Saleem unterrichtet dort Film, Podcast und Drehbuch. Außerdem hat er seinen eigenen arabischen Podcast mit dem Titel "A3deh", der von einer jordanischen Organisation mit produziert wird. "Das ist die Möglichkeit für mich, mit der LGBTIQ*-Bewegung in Jordanien in Kontakt zu bleiben und mich entsprechend einzubringen." Die Geschichten seiner queeren Landsleute zeigen Saleem immer wieder auf, wie privilegiert er mittlerweile in Amsterdam lebt. "Ich kenne viele Menschen, für die es zu gefährlich ist, sich zu outen. Gerade in Jordanien und den Balkan-Staaten. Gesellschaftliche, familiäre und politische Hürden machen es vielen Lesben, Schwulen und Transgender auf der ganzen Welt so gut wie unmöglich, aus dem Schatten zu treten. Man muss sich dafür in einem sicheren Umfeld befinden und die richtige Zeit abwarten. Manchmal ist es schon ein Anfang, sich einer einzigen Vertrauensperson zu offenbaren."

Blut ist nicht dicker als Wasser

Vor seiner SOS-Kinderdorfmutter hat Saleem sich erst vor ein paar Jahren geoutet, als sie ihn in Amsterdam besuchte. „Ihre Reaktion war so wundervoll und damit so einschneidend für mich, dass ich merkte: Ihr Verständnis war genau das, was ich mein ganzes Leben gebraucht hatte. Sie sagte, dass sie es immer schon wusste, mich aber nicht bedrängen wollte. Diese vollkommene Offenheit rief ein Gefühl der Erleichterung in mir hervor, dass ich nur schwer beschreiben kann."

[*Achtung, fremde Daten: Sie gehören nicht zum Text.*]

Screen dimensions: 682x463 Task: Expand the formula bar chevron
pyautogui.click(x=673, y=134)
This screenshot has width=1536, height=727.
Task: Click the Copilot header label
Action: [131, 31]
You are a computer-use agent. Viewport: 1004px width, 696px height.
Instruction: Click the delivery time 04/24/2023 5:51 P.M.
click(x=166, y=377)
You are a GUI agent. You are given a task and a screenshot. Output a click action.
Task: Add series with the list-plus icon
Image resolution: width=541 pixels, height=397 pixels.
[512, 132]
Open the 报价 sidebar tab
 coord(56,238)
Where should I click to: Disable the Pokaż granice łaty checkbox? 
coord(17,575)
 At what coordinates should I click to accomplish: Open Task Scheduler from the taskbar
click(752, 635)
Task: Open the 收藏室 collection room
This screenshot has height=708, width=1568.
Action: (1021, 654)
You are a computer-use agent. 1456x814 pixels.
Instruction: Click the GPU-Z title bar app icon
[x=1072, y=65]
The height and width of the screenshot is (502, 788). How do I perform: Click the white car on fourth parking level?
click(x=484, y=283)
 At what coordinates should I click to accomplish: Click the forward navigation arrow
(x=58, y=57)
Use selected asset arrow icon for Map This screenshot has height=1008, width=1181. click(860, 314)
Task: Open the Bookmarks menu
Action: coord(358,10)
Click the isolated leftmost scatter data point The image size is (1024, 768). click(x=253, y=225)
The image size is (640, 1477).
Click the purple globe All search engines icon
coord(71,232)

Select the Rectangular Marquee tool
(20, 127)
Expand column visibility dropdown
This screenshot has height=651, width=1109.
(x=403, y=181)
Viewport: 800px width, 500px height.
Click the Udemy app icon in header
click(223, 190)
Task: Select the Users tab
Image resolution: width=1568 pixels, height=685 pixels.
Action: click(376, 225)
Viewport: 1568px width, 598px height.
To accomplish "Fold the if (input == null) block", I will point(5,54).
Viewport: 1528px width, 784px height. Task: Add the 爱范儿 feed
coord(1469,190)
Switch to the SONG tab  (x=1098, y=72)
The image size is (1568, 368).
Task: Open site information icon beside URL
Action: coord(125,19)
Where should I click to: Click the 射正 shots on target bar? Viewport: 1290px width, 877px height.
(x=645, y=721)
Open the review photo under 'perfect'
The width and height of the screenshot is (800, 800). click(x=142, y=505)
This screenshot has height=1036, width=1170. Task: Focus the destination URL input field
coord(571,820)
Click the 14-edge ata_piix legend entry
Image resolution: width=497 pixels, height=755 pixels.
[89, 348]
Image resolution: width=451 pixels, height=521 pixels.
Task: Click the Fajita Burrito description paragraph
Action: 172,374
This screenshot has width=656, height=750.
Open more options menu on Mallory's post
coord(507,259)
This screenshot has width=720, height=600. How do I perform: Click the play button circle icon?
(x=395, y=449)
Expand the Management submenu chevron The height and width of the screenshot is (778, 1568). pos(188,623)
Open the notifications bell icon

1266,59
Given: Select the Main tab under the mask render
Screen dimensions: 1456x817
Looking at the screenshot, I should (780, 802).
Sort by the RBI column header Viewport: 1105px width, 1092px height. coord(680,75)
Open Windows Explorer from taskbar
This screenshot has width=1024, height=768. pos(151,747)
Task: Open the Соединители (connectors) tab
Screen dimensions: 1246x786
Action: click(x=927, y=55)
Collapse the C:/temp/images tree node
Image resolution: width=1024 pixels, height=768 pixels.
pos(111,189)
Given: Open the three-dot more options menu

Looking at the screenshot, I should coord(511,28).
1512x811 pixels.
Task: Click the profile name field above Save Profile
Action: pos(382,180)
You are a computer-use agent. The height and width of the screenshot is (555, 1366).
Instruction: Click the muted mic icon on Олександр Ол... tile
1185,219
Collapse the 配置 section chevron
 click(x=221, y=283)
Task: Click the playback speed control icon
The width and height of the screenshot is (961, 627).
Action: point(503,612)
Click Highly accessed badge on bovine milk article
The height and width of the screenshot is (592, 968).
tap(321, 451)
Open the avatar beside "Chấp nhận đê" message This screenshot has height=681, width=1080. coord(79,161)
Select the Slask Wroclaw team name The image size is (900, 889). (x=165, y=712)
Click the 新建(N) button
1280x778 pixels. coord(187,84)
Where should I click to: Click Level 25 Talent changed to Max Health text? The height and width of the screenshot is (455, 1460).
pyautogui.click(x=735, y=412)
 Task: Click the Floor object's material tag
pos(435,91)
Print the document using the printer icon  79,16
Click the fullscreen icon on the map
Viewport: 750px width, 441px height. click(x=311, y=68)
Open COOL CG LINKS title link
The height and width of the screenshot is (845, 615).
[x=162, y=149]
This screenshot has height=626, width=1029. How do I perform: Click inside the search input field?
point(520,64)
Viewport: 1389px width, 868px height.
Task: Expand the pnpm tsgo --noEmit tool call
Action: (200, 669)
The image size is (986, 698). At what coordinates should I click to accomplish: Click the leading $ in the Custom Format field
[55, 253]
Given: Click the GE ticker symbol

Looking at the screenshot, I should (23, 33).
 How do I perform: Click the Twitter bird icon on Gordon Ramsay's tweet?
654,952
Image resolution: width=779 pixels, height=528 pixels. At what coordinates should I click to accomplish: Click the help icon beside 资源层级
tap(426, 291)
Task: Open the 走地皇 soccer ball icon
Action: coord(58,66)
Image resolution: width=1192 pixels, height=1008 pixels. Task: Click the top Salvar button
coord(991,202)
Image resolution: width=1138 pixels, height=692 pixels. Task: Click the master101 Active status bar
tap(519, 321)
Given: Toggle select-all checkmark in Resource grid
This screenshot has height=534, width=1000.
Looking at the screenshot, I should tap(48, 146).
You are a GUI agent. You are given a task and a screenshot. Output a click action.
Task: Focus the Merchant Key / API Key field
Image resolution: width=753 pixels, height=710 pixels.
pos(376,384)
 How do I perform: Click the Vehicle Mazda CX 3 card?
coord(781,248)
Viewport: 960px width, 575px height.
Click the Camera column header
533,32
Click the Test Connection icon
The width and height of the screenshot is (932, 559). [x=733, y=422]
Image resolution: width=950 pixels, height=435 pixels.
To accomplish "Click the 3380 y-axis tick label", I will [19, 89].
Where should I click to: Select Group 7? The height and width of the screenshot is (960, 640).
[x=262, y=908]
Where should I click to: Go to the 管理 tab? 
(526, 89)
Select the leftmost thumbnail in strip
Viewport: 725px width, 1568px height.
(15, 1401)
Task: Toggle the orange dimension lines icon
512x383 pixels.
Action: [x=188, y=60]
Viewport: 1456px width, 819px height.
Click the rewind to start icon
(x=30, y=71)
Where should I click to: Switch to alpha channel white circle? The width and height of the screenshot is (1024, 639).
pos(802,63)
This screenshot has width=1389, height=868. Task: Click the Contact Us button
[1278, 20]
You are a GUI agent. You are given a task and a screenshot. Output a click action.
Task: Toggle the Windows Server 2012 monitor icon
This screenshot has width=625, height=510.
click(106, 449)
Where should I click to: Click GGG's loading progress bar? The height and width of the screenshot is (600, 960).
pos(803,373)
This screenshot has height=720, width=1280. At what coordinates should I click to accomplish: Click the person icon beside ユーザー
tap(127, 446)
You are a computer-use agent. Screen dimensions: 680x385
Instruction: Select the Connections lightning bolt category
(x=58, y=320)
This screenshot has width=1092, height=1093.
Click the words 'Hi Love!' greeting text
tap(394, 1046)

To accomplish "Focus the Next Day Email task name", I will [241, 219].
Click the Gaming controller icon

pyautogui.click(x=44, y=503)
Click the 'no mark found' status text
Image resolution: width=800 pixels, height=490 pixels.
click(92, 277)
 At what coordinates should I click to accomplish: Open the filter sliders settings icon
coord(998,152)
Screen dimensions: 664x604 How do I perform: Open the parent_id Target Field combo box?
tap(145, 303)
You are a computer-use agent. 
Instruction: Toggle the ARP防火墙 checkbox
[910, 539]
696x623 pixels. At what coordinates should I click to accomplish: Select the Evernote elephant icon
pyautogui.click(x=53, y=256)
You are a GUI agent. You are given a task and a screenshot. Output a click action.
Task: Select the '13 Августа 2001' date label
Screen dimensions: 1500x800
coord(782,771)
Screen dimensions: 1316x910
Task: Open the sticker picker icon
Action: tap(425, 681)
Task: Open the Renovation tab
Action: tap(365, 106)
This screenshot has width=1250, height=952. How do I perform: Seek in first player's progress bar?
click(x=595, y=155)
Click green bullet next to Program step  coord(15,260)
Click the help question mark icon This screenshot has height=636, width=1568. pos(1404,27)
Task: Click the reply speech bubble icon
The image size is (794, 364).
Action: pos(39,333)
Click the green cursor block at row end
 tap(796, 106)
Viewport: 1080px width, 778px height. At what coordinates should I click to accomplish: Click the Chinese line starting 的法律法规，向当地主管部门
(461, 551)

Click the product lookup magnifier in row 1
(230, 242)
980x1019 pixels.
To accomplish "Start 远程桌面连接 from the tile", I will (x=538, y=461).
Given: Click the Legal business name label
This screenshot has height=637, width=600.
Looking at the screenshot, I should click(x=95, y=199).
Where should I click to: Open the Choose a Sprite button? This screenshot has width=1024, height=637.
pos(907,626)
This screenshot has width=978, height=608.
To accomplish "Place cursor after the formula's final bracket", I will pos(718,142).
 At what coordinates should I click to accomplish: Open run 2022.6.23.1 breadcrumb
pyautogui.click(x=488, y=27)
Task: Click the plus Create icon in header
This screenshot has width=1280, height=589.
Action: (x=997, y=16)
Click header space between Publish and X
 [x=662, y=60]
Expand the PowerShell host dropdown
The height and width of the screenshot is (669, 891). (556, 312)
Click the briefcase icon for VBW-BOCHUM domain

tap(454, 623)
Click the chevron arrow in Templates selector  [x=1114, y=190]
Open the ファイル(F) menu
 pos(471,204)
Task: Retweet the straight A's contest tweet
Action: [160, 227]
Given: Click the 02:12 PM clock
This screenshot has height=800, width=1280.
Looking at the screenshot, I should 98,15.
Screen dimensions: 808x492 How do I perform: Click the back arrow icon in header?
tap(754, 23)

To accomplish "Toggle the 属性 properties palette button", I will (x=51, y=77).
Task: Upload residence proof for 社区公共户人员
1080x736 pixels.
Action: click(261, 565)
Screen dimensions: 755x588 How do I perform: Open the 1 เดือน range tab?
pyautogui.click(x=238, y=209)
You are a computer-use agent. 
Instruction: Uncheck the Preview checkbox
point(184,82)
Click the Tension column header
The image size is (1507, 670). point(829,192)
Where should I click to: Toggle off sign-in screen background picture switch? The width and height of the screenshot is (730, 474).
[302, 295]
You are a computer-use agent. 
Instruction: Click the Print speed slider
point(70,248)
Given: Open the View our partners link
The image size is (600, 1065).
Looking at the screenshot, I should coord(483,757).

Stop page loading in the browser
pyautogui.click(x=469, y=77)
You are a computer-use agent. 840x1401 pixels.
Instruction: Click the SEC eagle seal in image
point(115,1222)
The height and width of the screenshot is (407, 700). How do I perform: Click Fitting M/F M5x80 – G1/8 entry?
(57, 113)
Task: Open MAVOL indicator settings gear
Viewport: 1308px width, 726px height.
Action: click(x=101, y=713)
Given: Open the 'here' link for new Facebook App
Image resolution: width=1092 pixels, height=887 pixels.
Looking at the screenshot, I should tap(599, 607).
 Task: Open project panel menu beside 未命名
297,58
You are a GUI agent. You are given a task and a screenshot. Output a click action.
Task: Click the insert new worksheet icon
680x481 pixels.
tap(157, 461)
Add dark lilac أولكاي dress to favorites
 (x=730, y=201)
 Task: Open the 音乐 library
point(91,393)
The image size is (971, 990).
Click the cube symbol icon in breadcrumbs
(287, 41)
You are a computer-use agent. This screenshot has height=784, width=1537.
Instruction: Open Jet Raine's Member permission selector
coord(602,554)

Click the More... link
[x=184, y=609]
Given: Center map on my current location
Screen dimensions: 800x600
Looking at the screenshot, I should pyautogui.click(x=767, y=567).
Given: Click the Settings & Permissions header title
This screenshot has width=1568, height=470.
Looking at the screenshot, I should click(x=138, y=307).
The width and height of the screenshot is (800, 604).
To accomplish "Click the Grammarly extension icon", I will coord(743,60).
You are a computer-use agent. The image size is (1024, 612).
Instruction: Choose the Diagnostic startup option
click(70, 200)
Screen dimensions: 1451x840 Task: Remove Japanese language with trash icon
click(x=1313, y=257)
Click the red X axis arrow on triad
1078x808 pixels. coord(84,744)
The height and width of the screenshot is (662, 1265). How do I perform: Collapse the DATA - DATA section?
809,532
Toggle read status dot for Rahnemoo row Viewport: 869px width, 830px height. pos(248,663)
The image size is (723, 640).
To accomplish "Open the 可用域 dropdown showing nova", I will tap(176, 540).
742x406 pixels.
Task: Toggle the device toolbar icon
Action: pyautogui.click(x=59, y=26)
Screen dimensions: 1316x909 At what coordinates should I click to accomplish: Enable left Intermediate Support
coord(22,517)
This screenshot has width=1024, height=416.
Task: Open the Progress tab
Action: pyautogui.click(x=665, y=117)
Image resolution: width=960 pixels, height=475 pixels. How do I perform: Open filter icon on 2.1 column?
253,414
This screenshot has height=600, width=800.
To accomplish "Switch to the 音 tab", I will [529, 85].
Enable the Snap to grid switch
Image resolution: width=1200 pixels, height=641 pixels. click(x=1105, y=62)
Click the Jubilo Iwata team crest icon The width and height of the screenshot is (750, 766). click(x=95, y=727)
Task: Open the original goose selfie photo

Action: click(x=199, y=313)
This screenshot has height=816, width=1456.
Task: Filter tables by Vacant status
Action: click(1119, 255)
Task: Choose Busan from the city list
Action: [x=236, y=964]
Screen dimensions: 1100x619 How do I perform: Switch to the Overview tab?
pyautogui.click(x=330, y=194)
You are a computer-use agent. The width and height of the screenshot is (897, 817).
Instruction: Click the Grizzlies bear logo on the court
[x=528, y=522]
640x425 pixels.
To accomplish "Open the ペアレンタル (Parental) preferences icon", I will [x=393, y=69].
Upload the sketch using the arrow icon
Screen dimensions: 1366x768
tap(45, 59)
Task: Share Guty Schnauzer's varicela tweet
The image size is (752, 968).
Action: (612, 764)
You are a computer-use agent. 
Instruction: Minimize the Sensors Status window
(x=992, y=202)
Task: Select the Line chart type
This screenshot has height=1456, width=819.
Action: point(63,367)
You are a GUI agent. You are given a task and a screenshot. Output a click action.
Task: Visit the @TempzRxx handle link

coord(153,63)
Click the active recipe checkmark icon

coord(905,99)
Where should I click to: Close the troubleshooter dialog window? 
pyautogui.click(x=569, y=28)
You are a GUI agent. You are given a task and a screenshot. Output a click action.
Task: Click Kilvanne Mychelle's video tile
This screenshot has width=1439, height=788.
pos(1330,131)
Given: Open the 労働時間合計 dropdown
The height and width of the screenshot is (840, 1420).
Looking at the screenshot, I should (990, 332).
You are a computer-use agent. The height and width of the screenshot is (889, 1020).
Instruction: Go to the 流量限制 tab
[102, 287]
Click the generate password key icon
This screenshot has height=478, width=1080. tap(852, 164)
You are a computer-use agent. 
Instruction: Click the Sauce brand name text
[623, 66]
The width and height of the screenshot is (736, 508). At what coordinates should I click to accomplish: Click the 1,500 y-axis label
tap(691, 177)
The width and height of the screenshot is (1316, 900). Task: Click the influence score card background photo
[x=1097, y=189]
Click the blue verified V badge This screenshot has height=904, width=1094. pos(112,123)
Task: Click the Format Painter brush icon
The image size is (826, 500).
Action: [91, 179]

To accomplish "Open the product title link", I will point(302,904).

"Zu wissen, dass Deine Mutter Dich nach dem Coming-Out genauso liebt wie davor, ist ein Gefühl, dass ich für nichts in der Welt eintauschen würde. Es ist ein Schatz, den ich in mir in trage, solange ich lebe.“

Familie hat für Saleem nichts mit Blut oder DNA zu tun. Familie ist das, was ihn stark machte. Seine SOS-Kinderdorfmutter spielte bei diesem Prozess eine entscheidende Rolle.